Discussions had been going on since January 2007 when YTB came out with booking requirements for credentials in California. New legislation passed in the state required that any agent had to actually book travel before they were qualified to carry any card offered in the industry.
Typical of critics and zealots who have no clue – they thought this legislation would stop the massive growth of YTB and end the reign of MLM’s in their industry. What it did was put YTB on the map in California. At the beginning of 2007 there was somewhere around 3000 RTA’s in the state. By the end of 2007 – there were more than 20,000.
Oooops.
So zealots and critics do what they always do – they come up with more obstacles. Another group of “professionals” convinced Royal Caribbean to pull the plug on bookings with them to make it look like suppliers were now against MLM.

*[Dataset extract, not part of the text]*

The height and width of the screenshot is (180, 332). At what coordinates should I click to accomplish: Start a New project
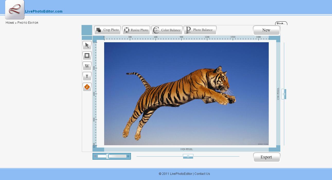266,30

Problem was – business isn’t that stupid – bookings are bookings and only one other company YTB did a small number of bookings with pulled the plug besides RCL. (There was one other, but I can’t remember who it was. We never did business with them to begin with but any critic could tell you because it matters to them.)
After only securing 3 vendors with no more in sight, critics then came up with more complaints and more hoops that YTB had to jump through in order to remain “compliant”. The heat was cranked up after the company showed a profit to the SEC and was labeled a “Darling” instead of a “scam”. The company got their stock symbol off the Pink Sheets and back onto the OTC.BB. We also can’t forget YTB’s 9 point jump in Travel Weekly’s Power List from #35 to #26.
It scared the living daylights out of the dolts who can’t accept MLM and Network Marketing as a legitimate and viable business model. Remember THEY have to be right – otherwise they’re entire world collapses. MLM’s just can’t do things like this – it’s not right and there has to be something wrong here. (Small thinking I know – but look at whose pointing fingers at us.)
Since nothing critics said or did appeared to be working – they did what they always do when MLM grows to big too fast for their comfort zone. You file a $25 million lawsuit and for added impact they did it the day before everyone got together for the largest Convention to date.
That ‘ill show ‘em! Right?
Wrong…
Fast forward to 2009, and we find Jerry Brown announcing that he “brought an end to an elaborate pyramid scheme” in a very amusing press release. Legal documents however confirmed that all the time and money spent on the litigation pointed directly to the hoops YTB jumped through before the suit was filed to appease concerns about being an illegal pyramid scheme.
If you’re thinking the pyramid schemes are illegal – you’re spot on. Programs and companies that fall into that category are shut down – abruptly.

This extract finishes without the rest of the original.